OBJECTIVE
Turn the lines of all the entries below into a numbered list, leaving out any blank lines.

Data records
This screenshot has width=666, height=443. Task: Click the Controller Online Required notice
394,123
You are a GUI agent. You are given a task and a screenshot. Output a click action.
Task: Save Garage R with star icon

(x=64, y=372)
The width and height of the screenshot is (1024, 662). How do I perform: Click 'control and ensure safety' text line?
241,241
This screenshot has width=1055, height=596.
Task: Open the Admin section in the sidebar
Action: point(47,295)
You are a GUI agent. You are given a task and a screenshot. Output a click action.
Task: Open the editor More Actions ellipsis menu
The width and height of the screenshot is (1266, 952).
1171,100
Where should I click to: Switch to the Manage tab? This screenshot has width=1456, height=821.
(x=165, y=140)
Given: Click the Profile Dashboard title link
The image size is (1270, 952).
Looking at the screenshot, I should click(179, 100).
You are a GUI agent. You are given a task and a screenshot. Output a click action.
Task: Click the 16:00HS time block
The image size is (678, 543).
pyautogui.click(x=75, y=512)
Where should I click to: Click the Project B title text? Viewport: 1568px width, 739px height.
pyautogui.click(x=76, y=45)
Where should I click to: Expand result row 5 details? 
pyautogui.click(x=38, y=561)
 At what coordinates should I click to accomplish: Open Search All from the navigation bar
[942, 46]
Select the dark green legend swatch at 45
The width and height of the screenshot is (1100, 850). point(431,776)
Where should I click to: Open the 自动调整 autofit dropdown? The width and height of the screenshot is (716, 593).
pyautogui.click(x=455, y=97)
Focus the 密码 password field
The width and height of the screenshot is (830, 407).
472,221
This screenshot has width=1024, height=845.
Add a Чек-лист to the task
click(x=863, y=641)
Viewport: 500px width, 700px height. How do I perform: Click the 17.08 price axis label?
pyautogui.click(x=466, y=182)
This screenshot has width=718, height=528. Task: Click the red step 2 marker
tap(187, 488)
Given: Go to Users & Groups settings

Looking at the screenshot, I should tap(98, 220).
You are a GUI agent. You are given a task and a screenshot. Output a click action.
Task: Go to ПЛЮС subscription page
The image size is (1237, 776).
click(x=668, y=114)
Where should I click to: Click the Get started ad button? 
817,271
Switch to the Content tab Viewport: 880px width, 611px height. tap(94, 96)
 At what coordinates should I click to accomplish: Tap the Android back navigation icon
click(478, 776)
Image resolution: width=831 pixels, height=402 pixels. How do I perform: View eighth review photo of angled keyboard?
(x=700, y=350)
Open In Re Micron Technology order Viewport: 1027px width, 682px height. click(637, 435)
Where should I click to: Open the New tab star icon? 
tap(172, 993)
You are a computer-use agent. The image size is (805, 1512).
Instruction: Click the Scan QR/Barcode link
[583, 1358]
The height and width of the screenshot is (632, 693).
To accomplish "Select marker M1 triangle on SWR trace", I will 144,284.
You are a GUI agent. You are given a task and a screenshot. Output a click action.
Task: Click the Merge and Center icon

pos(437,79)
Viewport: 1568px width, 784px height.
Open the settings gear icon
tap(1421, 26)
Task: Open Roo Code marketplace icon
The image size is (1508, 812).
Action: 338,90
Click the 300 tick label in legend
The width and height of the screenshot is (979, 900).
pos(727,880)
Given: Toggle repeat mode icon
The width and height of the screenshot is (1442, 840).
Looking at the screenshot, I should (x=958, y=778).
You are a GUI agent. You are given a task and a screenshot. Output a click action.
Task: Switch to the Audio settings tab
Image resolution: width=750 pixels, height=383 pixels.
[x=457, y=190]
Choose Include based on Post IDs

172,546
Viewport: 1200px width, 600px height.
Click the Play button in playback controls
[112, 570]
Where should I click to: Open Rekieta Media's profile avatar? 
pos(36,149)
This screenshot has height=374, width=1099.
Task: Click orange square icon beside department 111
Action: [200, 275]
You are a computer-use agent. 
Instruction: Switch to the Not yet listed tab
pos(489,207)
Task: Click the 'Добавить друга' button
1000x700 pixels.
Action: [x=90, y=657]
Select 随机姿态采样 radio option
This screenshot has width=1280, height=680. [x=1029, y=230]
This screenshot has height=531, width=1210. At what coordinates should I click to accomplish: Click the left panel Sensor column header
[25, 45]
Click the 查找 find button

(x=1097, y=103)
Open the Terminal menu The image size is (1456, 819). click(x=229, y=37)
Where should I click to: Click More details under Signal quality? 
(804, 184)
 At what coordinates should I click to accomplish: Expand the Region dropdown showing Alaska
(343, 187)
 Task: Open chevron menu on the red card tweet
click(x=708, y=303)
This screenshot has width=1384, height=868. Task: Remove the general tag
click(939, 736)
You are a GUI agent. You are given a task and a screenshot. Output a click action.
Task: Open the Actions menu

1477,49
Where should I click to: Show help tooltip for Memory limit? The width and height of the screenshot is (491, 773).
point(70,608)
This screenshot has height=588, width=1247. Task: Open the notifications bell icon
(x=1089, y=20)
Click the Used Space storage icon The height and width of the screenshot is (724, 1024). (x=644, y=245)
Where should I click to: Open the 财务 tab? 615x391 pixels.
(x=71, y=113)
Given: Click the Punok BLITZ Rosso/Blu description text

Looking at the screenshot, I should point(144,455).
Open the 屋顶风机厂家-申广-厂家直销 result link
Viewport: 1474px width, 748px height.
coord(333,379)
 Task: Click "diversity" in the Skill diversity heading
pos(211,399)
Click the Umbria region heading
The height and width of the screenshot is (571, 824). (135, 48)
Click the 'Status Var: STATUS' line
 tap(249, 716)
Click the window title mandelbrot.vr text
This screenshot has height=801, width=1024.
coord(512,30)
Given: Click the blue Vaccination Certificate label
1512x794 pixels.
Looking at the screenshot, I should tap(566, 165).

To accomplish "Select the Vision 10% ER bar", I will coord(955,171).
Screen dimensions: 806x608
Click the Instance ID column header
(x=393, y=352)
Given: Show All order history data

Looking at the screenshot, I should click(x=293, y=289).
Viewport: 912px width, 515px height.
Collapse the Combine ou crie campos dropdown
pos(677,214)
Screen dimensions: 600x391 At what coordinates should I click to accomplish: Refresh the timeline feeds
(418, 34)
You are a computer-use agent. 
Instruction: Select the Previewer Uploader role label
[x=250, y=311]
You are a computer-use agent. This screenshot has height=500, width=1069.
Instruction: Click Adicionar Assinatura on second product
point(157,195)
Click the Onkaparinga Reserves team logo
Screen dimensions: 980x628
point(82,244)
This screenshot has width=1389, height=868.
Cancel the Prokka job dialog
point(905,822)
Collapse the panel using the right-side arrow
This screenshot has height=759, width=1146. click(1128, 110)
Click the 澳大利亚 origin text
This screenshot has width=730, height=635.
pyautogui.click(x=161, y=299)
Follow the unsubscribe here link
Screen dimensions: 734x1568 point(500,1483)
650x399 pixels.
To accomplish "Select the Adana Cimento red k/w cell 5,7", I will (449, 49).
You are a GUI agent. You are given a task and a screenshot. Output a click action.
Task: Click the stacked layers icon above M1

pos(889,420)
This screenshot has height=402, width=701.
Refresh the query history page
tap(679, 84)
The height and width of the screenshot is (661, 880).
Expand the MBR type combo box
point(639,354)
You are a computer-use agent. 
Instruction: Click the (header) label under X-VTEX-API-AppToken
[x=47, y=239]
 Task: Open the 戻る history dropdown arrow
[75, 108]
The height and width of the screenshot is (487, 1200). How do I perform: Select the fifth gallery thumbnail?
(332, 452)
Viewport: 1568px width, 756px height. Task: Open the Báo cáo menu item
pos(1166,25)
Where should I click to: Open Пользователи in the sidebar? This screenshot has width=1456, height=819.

EXPECTED ANSWER
1. This screenshot has width=666, height=443. Task: Click the Controller Online Required notice
2. 394,123
3. You are a GUI agent. You are given a task and a screenshot. Output a click action.
4. Task: Save Garage R with star icon
5. (x=64, y=372)
6. The width and height of the screenshot is (1024, 662). How do I perform: Click 'control and ensure safety' text line?
7. 241,241
8. This screenshot has width=1055, height=596.
9. Task: Open the Admin section in the sidebar
10. Action: point(47,295)
11. You are a GUI agent. You are given a task and a screenshot. Output a click action.
12. Task: Open the editor More Actions ellipsis menu
13. The width and height of the screenshot is (1266, 952).
14. 1171,100
15. Where should I click to: Switch to the Manage tab? This screenshot has width=1456, height=821.
16. (x=165, y=140)
17. Given: Click the Profile Dashboard title link
18. The image size is (1270, 952).
19. Looking at the screenshot, I should click(179, 100).
20. You are a GUI agent. You are given a task and a screenshot. Output a click action.
21. Task: Click the 16:00HS time block
22. The image size is (678, 543).
23. pyautogui.click(x=75, y=512)
24. Where should I click to: Click the Project B title text? Viewport: 1568px width, 739px height.
25. pyautogui.click(x=76, y=45)
26. Where should I click to: Expand result row 5 details? 
27. pyautogui.click(x=38, y=561)
28.  At what coordinates should I click to accomplish: Open Search All from the navigation bar
29. [942, 46]
30. Select the dark green legend swatch at 45
31. The width and height of the screenshot is (1100, 850). point(431,776)
32. Where should I click to: Open the 自动调整 autofit dropdown? The width and height of the screenshot is (716, 593).
33. pyautogui.click(x=455, y=97)
34. Focus the 密码 password field
35. The width and height of the screenshot is (830, 407).
36. 472,221
37. This screenshot has width=1024, height=845.
38. Add a Чек-лист to the task
39. click(x=863, y=641)
40. Viewport: 500px width, 700px height. How do I perform: Click the 17.08 price axis label?
41. pyautogui.click(x=466, y=182)
42. This screenshot has width=718, height=528. Task: Click the red step 2 marker
43. tap(187, 488)
44. Given: Go to Users & Groups settings
45. Looking at the screenshot, I should tap(98, 220).
46. You are a GUI agent. You are given a task and a screenshot. Output a click action.
47. Task: Go to ПЛЮС subscription page
48. The image size is (1237, 776).
49. click(x=668, y=114)
50. Where should I click to: Click the Get started ad button? 
51. 817,271
52. Switch to the Content tab Viewport: 880px width, 611px height. tap(94, 96)
53.  At what coordinates should I click to accomplish: Tap the Android back navigation icon
54. click(478, 776)
55. Image resolution: width=831 pixels, height=402 pixels. How do I perform: View eighth review photo of angled keyboard?
56. (x=700, y=350)
57. Open In Re Micron Technology order Viewport: 1027px width, 682px height. click(637, 435)
58. Where should I click to: Open the New tab star icon? 
59. tap(172, 993)
60. You are a computer-use agent. The image size is (805, 1512).
61. Instruction: Click the Scan QR/Barcode link
62. [583, 1358]
63. The height and width of the screenshot is (632, 693).
64. To accomplish "Select marker M1 triangle on SWR trace", I will 144,284.
65. You are a GUI agent. You are given a task and a screenshot. Output a click action.
66. Task: Click the Merge and Center icon
67. pos(437,79)
68. Viewport: 1568px width, 784px height.
69. Open the settings gear icon
70. tap(1421, 26)
71. Task: Open Roo Code marketplace icon
72. The image size is (1508, 812).
73. Action: 338,90
74. Click the 300 tick label in legend
75. The width and height of the screenshot is (979, 900).
76. pos(727,880)
77. Given: Toggle repeat mode icon
78. The width and height of the screenshot is (1442, 840).
79. Looking at the screenshot, I should (x=958, y=778).
80. You are a GUI agent. You are given a task and a screenshot. Output a click action.
81. Task: Switch to the Audio settings tab
82. Image resolution: width=750 pixels, height=383 pixels.
83. [x=457, y=190]
84. Choose Include based on Post IDs
85. 172,546
86. Viewport: 1200px width, 600px height.
87. Click the Play button in playback controls
88. [112, 570]
89. Where should I click to: Open Rekieta Media's profile avatar? 
90. pos(36,149)
91. This screenshot has height=374, width=1099.
92. Task: Click orange square icon beside department 111
93. Action: [200, 275]
94. You are a computer-use agent. 
95. Instruction: Switch to the Not yet listed tab
96. pos(489,207)
97. Task: Click the 'Добавить друга' button
98. 1000x700 pixels.
99. Action: [x=90, y=657]
100. Select 随机姿态采样 radio option
101. This screenshot has width=1280, height=680. [x=1029, y=230]
102. This screenshot has height=531, width=1210. At what coordinates should I click to accomplish: Click the left panel Sensor column header
103. [25, 45]
104. Click the 查找 find button
105. (x=1097, y=103)
106. Open the Terminal menu The image size is (1456, 819). click(x=229, y=37)
107. Where should I click to: Click More details under Signal quality? 
108. (804, 184)
109.  At what coordinates should I click to accomplish: Expand the Region dropdown showing Alaska
110. (343, 187)
111.  Task: Open chevron menu on the red card tweet
112. click(x=708, y=303)
113. This screenshot has width=1384, height=868. Task: Remove the general tag
114. click(939, 736)
115. You are a GUI agent. You are given a task and a screenshot. Output a click action.
116. Task: Open the Actions menu
117. 1477,49
118. Where should I click to: Show help tooltip for Memory limit? The width and height of the screenshot is (491, 773).
119. point(70,608)
120. This screenshot has height=588, width=1247. Task: Open the notifications bell icon
121. (x=1089, y=20)
122. Click the Used Space storage icon The height and width of the screenshot is (724, 1024). (x=644, y=245)
123. Where should I click to: Open the 财务 tab? 615x391 pixels.
124. (x=71, y=113)
125. Given: Click the Punok BLITZ Rosso/Blu description text
126. Looking at the screenshot, I should point(144,455).
127. Open the 屋顶风机厂家-申广-厂家直销 result link
128. Viewport: 1474px width, 748px height.
129. coord(333,379)
130.  Task: Click "diversity" in the Skill diversity heading
131. pos(211,399)
132. Click the Umbria region heading
133. The height and width of the screenshot is (571, 824). (135, 48)
134. Click the 'Status Var: STATUS' line
135.  tap(249, 716)
136. Click the window title mandelbrot.vr text
137. This screenshot has height=801, width=1024.
138. coord(512,30)
139. Given: Click the blue Vaccination Certificate label
140. 1512x794 pixels.
141. Looking at the screenshot, I should tap(566, 165).
142. To accomplish "Select the Vision 10% ER bar", I will coord(955,171).
143. Screen dimensions: 806x608
144. Click the Instance ID column header
145. (x=393, y=352)
146. Given: Show All order history data
147. Looking at the screenshot, I should click(x=293, y=289).
148. Viewport: 912px width, 515px height.
149. Collapse the Combine ou crie campos dropdown
150. pos(677,214)
151. Screen dimensions: 600x391 At what coordinates should I click to accomplish: Refresh the timeline feeds
152. (418, 34)
153. You are a computer-use agent. 
154. Instruction: Select the Previewer Uploader role label
155. [x=250, y=311]
156. You are a computer-use agent. This screenshot has height=500, width=1069.
157. Instruction: Click Adicionar Assinatura on second product
158. point(157,195)
159. Click the Onkaparinga Reserves team logo
160. Screen dimensions: 980x628
161. point(82,244)
162. This screenshot has width=1389, height=868.
163. Cancel the Prokka job dialog
164. point(905,822)
165. Collapse the panel using the right-side arrow
166. This screenshot has height=759, width=1146. click(1128, 110)
167. Click the 澳大利亚 origin text
168. This screenshot has width=730, height=635.
169. pyautogui.click(x=161, y=299)
170. Follow the unsubscribe here link
171. Screen dimensions: 734x1568 point(500,1483)
172. 650x399 pixels.
173. To accomplish "Select the Adana Cimento red k/w cell 5,7", I will (449, 49).
174. You are a GUI agent. You are given a task and a screenshot. Output a click action.
175. Task: Click the stacked layers icon above M1
176. pos(889,420)
177. This screenshot has height=402, width=701.
178. Refresh the query history page
179. tap(679, 84)
180. The height and width of the screenshot is (661, 880).
181. Expand the MBR type combo box
182. point(639,354)
183. You are a computer-use agent. 
184. Instruction: Click the (header) label under X-VTEX-API-AppToken
185. [x=47, y=239]
186.  Task: Open the 戻る history dropdown arrow
187. [75, 108]
188. The height and width of the screenshot is (487, 1200). How do I perform: Select the fifth gallery thumbnail?
189. (332, 452)
190. Viewport: 1568px width, 756px height. Task: Open the Báo cáo menu item
191. pos(1166,25)
192. Where should I click to: Open Пользователи in the sidebar? This screenshot has width=1456, height=819.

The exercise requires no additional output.